Anjos: Os motivos para o pedido de 1 milhão de euros de indemnização a Joana Marques, foram explicados pela advogada.
A polémica entre os irmãos Rosado, conhecidos como Anjos, e a humorista Joana Marques continua a marcar a atualidade mediática. Em causa está uma ação judicial movida pelos cantores, que exigem uma indemnização superior a um milhão de euros, na sequência de uma piada feita por Joana Marques no seu programa.
Recorde-se que a sátira remonta a 2022, após uma atuação dos Anjos na interpretação do hino nacional antes de uma prova de MotoGP no Autódromo Internacional do Algarve. A humorista terá, segundo os queixosos, feito comentários considerados lesivos da sua imagem.
A revista TV 7 Dias desta semana revela declarações da advogada dos artistas e explica, com pormenor, a base do pedido de indemnização. A questão foi ainda comentada no programa ‘V+ Fama’, da V+ TVI, emitido na passada sexta-feira, 27 de junho.
“A pergunta do milhão – e este ainda não saiu do bolso de Joana Marques – é: de onde é que saem as contas para que os Anjos reclamem à humorista um milhão de euros em indemnização? A advogada dos irmãos Rosado esclareceu tudo, no entanto, na revista TV 7 Dias”, destacou Adriano Silva Martins durante o programa.
Guilherme Castelo Branco, também presente no painel, partilhou a sua visão sobre a argumentação apresentada:
“Falo da minha opinião, eu não acho que o que ela veio dizer tenha acrescentado grande coisa, já se percebia mais ou menos o que é que poderia ser”, começou por referir.
De seguida, explicou que os cantores alegam ter sofrido prejuízos diretos na carreira:
“Basicamente o que ela alega é que foram perdidos concertos, alegadamente estão a fazer metade dos concertos que faziam antes, em 2019, por comparação com o pré-Covid e não o pós”, disse.
“Houve ali dois anos em que não tiveram concertos, tiveram menos rendimento e depois em 2020 ou 2021, quando voltaram, aquilo não avançou da melhor maneira”, acrescentou.

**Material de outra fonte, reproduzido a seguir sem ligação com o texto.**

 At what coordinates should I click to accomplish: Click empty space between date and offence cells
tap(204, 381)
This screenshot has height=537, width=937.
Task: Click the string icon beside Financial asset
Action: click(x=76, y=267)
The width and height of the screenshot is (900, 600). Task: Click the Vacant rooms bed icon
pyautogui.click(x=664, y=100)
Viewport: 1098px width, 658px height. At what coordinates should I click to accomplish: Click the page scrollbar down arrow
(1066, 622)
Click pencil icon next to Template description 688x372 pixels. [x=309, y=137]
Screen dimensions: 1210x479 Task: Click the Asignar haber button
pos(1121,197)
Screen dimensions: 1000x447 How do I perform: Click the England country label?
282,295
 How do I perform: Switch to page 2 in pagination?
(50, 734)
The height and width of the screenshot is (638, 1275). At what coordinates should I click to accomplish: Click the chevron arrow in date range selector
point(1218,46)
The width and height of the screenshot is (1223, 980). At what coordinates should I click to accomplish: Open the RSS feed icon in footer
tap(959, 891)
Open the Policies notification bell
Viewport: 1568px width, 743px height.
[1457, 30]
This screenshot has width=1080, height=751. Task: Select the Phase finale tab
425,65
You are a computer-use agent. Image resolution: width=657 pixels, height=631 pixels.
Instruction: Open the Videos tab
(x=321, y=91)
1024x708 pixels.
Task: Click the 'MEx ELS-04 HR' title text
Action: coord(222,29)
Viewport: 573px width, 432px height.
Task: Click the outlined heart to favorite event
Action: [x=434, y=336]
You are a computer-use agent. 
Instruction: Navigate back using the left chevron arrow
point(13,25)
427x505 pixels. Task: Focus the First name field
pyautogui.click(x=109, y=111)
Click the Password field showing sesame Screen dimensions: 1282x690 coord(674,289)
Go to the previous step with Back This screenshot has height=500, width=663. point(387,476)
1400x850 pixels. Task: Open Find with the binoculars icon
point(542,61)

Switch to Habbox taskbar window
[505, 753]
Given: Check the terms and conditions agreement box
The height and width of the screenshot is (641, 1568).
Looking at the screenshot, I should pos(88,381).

Além disso, segundo o comentador, há também uma dimensão comercial associada à queixa:
“Alegam que houve uma perda de rendimento e que perderam contratos de imagem que tinham. Calculo que fosse algumas publicidades com marcas e depois por danos morais”, explicou.
“Juntando tudo, isto chegaria a mais de um milhão de euros. Vamos ver se realmente conseguem provar isso ou não”, frisou.
Por fim, foi ainda referido que o duo terá optado por adiar projetos musicais:
“Dizem também que adiaram lançamentos de músicas devido a isto. Isto também poderá ter criado um constrangimento, não sabemos”, concluiu.
Até ao momento, o processo já contou com duas audiências, a 17 e 18 de junho, estando marcada uma nova sessão para a próxima segunda-feira, 30 de junho.